Recientemente se vienen congregando en el mundo opiniones de varios economistas contra el prohibicionismo. Resulta claro que el concepto de “prohibir” es antipático y constituye un pecado capital en el credo liberal. Por otra parte, el término “legalizar” resulta atractivo para un sistema que pretende imponer la idea que donde algo funciona mal, la imposición de un mercado lo va a hacer funcionar mejor. Pero este pensamiento no pasa el test de la realidad y, tratándose de un tema tan delicado, corresponde que se analice desde una perspectiva más amplia y no puramente economicista.
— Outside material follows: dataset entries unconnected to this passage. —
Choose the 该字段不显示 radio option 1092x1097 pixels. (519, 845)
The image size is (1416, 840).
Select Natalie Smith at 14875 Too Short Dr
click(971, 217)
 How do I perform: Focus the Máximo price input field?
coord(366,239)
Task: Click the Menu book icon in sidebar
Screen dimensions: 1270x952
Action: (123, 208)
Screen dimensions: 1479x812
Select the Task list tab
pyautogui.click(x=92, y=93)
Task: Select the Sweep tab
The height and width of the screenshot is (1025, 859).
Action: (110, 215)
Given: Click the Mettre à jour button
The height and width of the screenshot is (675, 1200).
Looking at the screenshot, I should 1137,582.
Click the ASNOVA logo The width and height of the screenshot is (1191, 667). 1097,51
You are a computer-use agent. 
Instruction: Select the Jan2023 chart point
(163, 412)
En un arrebato de liberalismo químicamente puro, un destacado economista defendió recientemente, en forma enfervorizada, la legalización de la cocaína
¿Por qué hay que legalizar, con argumentos liberales a ultranza, una sustancia que intoxica a la población, cuando los mismos argumentos no se aplican para desmonopolizar la captación de ahorro, el sistema de pagos y el otorgamiento de créditos? Si vamos a liberar el consumo de cocaína, de paso podemos levantar el monopolio bancario y eliminar el Banco Central.
En realidad esta discusión es estéril. Nuestro país no puede legalizar la cocaína sin que esto forme parte de una política global. Querríamos pensar que la discusión no pasa de un pasatiempo intelectual, y no constituye un intento de contribuir a la banalización de una droga que degrada a la sociedad, especialmente a la juventud que por naturaleza es más indefensa.